Ch. 11 – Preparations


POV – Bilbo/Frodo (In each of the next five chapters, the POV starts with Bilbo and shifts back to Frodo.)

In which Bilbo ponders tradition and Frodo ponders obedience.


So, if the last chapter was about the loss of history, what do hobbits remember of their cultural past? Less with each generation.

Wintermark is a hint of a less patriarchal time in hobbit society, but also of a substantially less settled one. It is the one of the only ceremonies where a deity/divine power is invoked, and that deity is a female fertility goddess – the Delver. I see it as an elision of Varda and Yavanna, and she is responsible for fecundity and light. During the social decimation of the Fell Winter, as I speculated in Writing a Green Sun, there would probably have been a few decades when women’s power increased and when social norms surrounding legitimacy would have been relaxed for the purposes of increasing the number of births.

We’re also going to get to see Frodo and Bilbo dealing with their relatives in a less regulated situation than usual.
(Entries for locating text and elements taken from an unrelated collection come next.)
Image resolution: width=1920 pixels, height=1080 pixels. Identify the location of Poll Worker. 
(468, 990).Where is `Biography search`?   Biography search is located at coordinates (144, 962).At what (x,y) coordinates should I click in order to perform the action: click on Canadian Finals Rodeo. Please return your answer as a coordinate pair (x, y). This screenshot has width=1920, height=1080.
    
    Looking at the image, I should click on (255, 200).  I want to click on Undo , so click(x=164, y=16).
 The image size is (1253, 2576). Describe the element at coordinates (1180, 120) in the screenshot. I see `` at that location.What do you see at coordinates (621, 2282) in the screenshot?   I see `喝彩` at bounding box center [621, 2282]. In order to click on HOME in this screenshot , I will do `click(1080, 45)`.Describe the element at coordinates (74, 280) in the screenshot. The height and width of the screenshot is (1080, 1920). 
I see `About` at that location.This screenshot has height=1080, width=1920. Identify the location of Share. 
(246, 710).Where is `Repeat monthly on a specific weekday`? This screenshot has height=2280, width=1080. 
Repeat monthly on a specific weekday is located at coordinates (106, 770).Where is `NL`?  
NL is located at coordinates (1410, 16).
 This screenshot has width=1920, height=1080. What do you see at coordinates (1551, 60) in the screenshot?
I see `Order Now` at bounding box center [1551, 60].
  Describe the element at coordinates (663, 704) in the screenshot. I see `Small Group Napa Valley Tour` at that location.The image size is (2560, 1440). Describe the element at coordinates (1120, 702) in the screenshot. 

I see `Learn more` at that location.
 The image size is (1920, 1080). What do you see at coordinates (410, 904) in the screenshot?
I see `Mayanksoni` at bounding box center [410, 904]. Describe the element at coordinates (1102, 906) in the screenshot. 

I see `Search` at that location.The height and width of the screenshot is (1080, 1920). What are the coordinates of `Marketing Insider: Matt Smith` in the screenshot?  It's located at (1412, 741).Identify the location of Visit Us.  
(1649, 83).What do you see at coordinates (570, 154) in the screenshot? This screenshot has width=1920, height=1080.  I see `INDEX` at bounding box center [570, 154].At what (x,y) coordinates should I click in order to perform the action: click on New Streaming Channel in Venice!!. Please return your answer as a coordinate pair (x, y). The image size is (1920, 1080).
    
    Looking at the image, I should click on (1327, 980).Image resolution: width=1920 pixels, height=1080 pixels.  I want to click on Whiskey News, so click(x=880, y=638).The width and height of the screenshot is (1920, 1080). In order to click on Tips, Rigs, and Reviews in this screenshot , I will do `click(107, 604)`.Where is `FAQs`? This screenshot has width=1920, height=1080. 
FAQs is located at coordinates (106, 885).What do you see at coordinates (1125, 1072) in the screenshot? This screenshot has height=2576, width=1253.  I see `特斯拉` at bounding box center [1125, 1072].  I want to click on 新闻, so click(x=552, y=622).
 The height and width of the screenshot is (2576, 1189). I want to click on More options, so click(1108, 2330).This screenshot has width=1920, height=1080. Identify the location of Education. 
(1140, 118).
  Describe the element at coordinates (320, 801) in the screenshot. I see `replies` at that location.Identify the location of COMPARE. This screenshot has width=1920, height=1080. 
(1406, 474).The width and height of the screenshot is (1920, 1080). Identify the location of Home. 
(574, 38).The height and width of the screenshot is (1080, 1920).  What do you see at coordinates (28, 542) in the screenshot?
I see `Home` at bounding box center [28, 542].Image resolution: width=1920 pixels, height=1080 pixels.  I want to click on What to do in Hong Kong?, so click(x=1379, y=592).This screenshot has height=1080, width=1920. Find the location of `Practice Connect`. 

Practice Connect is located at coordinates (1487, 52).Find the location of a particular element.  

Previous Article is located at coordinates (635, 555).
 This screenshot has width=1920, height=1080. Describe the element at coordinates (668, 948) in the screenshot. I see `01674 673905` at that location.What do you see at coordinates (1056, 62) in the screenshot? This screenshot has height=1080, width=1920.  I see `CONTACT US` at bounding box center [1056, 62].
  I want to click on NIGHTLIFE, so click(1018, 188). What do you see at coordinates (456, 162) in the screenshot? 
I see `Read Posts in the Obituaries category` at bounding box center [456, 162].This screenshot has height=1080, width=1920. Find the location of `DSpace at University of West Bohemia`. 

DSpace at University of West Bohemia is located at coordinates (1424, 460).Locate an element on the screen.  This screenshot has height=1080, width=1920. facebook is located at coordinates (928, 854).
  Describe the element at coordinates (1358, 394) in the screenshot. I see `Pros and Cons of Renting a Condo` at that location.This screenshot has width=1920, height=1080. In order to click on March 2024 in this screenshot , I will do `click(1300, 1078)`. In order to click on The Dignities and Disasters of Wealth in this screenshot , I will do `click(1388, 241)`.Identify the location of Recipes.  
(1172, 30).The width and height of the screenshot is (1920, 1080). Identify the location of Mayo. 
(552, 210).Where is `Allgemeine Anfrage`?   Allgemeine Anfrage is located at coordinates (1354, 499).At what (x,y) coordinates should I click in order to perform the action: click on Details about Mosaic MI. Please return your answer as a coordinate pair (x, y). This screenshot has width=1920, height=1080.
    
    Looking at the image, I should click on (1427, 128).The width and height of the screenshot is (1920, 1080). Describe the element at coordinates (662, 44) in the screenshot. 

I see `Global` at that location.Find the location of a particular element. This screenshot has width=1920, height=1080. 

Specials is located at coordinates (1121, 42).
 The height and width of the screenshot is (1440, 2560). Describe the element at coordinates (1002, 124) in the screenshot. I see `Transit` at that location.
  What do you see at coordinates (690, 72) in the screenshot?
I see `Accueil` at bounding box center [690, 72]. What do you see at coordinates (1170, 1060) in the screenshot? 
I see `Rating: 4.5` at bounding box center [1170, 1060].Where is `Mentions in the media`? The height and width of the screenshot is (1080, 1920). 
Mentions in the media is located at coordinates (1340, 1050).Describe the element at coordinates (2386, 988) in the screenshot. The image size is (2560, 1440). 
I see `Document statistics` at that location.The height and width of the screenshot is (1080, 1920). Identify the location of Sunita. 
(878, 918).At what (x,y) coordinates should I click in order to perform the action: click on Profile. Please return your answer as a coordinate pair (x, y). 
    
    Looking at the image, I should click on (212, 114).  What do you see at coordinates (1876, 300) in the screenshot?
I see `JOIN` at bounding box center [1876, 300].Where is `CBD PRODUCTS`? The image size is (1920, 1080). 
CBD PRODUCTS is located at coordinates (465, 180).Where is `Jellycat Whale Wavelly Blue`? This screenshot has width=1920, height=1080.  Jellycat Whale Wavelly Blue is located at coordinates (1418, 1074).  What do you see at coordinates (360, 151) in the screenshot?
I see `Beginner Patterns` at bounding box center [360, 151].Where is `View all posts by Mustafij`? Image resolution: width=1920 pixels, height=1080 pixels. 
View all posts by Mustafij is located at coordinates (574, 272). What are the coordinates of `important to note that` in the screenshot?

Bilbo is dealing with Shire politics and personal relationships that go back almost a century, while Frodo struggles to break away from the abused position forced on him as he entered puberty.


2 thoughts on “Ch. 11 – Preparations”

  1. I always thought Wintermark was a powerful section in this book. Rory killing the goat with his bare hands, the firelight and the bloody marks. Very… surprising, from Hobbits, and therefore all the more fascinating? But then, Bilbo has always had a touch of strength and violence hiding under the genteel covering. Perhaps I shouldn’t be so surprised.

  2. Hi Jon,

    Glad you like it! It is meant to be a view into a past that the hobbits themselves barely remember. They were nomads and pastoralists for much of their history prior to settling in the Shire. The “Fallohide” strain is noted for being hunters & herdsmen in preference to farming. So, how would that translate? Wintermark is the border between their nomadic past and their settled present, when the lived on slaughter, roamed widely, and admired valor. At the same time, they had their children to defend, and a desire to burrow and be safe. Their “goddess” is the Delver (Yavanna) who provides bounty and fertility, but also Nessa, a Diana figure who is goddess of the hunt.

    It’s a time when the women’s authority over fertility is openly acknowledged, and the men have to woo and supplicate to get what they want. They provide, they contest, they show their strength – then the women pick.

    But, yes, hobbits are much tougher and aggressive than they seem at first glance.